WHAT YOU HAVE TO DO:
Provide an exact copy of the lines from the beginning of the records through the line that includes "Day Tickets (293, 1784)", and of no others.

LISTED RECORDS:
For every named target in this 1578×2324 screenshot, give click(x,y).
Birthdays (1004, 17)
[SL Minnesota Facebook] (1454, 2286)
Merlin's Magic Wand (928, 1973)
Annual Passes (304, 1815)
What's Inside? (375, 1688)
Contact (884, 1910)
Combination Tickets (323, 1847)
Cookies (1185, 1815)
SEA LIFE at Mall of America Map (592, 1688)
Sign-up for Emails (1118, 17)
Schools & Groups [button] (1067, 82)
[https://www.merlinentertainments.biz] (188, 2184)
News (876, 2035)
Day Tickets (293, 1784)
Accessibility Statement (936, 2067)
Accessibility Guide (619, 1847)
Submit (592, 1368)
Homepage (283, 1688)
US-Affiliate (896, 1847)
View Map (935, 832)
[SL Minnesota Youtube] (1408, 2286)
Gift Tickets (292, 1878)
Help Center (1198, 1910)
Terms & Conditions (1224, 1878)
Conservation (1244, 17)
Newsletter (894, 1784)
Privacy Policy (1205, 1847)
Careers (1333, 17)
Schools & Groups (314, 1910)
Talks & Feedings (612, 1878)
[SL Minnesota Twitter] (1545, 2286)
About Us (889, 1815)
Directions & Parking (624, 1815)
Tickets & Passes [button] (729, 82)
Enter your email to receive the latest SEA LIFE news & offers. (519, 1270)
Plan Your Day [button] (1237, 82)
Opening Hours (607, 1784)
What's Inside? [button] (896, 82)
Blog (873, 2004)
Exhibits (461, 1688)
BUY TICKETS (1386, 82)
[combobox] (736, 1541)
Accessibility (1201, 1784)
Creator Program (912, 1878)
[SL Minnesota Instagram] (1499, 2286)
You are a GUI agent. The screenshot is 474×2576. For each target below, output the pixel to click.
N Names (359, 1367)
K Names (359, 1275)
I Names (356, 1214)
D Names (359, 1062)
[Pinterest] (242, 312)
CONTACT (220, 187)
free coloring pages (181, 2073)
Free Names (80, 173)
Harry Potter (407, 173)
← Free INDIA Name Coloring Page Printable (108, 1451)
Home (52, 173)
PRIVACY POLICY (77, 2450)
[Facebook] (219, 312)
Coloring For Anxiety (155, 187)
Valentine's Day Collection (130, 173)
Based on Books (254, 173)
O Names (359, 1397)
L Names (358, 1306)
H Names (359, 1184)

COMPLETED EXERCISE:
For every named target in this 1578×2324 screenshot, give click(x,y).
Birthdays (1004, 17)
[SL Minnesota Facebook] (1454, 2286)
Merlin's Magic Wand (928, 1973)
Annual Passes (304, 1815)
What's Inside? (375, 1688)
Contact (884, 1910)
Combination Tickets (323, 1847)
Cookies (1185, 1815)
SEA LIFE at Mall of America Map (592, 1688)
Sign-up for Emails (1118, 17)
Schools & Groups [button] (1067, 82)
[https://www.merlinentertainments.biz] (188, 2184)
News (876, 2035)
Day Tickets (293, 1784)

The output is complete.